Perhaps the most underreported news to come out of Europe this morning had nothing to do with PMI or employment or credit creation in the Eurozone. It had to do with Cyprus - the insolvent island that everyone forgot - and which since its March bail in has been left for a state of Schrodingerian suspended animation, where it is either alive or dead depending on what propaganda wave function it had to satisfy.
Recall that many, most certainly us, said that the imposed capital controls would have no impact in stemming the massive outflow of what money is left with the insolvent banking system, and very soon the entire banking system would remain deposit, and thus funding, free requiring more and bigger bailouts. Sure enough, this was just confirmed when the Central Bank of Cyprus reported that not only did local deposits drop to a level not seen since 2007, plunging by the second fastest absolute amount in history, but declined at the fastest rate ever!
And if the current outflow is not stemmed, there won't be a single Euro (Cypriot Euro, not European Euro) in deposits left in under one year.

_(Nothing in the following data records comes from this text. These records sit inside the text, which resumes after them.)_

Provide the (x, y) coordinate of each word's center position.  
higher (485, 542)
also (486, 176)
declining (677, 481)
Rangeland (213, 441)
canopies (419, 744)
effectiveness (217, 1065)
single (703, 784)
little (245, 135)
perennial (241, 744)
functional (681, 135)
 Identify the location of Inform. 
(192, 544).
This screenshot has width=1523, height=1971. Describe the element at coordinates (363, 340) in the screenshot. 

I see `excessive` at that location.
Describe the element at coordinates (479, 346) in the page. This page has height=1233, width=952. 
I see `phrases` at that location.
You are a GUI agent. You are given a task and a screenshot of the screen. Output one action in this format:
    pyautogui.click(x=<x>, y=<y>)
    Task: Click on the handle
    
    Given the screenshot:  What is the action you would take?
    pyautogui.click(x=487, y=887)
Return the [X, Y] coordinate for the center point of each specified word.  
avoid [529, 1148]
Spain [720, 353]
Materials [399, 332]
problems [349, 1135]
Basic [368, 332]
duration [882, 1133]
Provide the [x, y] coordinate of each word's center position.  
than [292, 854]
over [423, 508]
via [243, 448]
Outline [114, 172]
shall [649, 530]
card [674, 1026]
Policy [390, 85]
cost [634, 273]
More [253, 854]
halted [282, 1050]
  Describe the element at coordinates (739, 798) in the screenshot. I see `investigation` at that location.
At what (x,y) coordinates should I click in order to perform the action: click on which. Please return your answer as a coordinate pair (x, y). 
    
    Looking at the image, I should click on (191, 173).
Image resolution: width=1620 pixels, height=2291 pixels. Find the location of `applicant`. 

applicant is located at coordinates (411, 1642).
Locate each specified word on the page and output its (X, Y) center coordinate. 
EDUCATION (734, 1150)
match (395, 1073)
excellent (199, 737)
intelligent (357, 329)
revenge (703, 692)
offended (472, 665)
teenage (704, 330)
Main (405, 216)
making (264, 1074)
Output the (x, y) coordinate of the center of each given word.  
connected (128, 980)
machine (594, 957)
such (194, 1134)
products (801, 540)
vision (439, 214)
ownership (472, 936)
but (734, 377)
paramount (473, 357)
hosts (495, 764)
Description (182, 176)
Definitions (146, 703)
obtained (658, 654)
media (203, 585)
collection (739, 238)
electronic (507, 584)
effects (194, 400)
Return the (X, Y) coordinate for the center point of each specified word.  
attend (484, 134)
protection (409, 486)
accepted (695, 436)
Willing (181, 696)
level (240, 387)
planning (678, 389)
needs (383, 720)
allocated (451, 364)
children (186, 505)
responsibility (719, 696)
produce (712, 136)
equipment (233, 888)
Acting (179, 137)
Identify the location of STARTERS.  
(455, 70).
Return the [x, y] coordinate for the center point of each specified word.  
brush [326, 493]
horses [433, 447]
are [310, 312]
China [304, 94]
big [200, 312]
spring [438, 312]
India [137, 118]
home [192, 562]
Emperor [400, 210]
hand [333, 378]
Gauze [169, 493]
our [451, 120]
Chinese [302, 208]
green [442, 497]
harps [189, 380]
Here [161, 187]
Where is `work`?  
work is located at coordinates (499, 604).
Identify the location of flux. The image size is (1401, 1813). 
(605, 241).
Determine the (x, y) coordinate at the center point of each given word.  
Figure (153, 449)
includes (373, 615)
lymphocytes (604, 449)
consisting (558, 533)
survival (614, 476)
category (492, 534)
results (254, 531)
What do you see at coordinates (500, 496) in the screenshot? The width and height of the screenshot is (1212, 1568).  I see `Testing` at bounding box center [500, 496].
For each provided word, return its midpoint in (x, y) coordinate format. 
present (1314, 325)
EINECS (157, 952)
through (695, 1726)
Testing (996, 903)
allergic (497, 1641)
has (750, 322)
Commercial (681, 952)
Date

Total Cyprus Bank Deposits:
Monthly Change in Deposits:
And rate of deposit change - biggest drop ever.
Luckily, the central bank provided an explanation for this unprecedented. Apparently it is simply due to the not all too clear shenanigans involved with the failure of its banks, and the reclassification of various liabilities when one bank simply folded:
First - its explanation for the historic May deposit crash:
May 2013: The data for the reference month of April 2013 reflect the provisions of the “Bailing-in of Bank of Cyprus Public Company Limited Decree of 2013”. Specifically, 37,5% of unsecured deposits were converted into equity, while a further 22,5% and 30% of unsecured deposits were temporarily blocked but remain under deposits. On the other hand, the data for April 2013 do not yet reflect the provisions of the “Sale of Certain Operations of Cyprus Popular Bank Public Co Ltd Decree of 2013, which was implemented on the 19th of May.
Handy information, and quantified too. But then the explanation for the second drawdown leaves many more open questions, as there is no quantification of the shift.
July 2013: The data for loans and deposits for June 2013 reflect the provisions of the “Sale of Certain Operations of Cyprus Popular Bank Public Co Ltd Decree of 2013”. As from June 2013 Cyprus Popular Bank Public Co Ltd is not considered a Monetary Financial Institution for statistical purposes and therefore, its remaining balances (which were not transferred to Bank of Cyprus Public Company Ltd) are excluded from the outstanding amounts. However, according to the statistical guidelines of the European Central Bank this should not be considered a financial transaction and therefore an adjustment to remove its impact is included under “reclassifications adjustments” with a negative sign. For details please refer to part 4, “Technical Notes”.
We are confident the CBC will have many more such "technical notes" explaining why deposits continue to collapse in the coming months.
The good news for all other insolvent European peripheral countries is that the local depositor base is absolutely convinced that what happened in Cyprus is a one-time, non-blueprint event and have zero reservations about keeping their own deposits in place with the local banks, where they are perfectly safe and sound.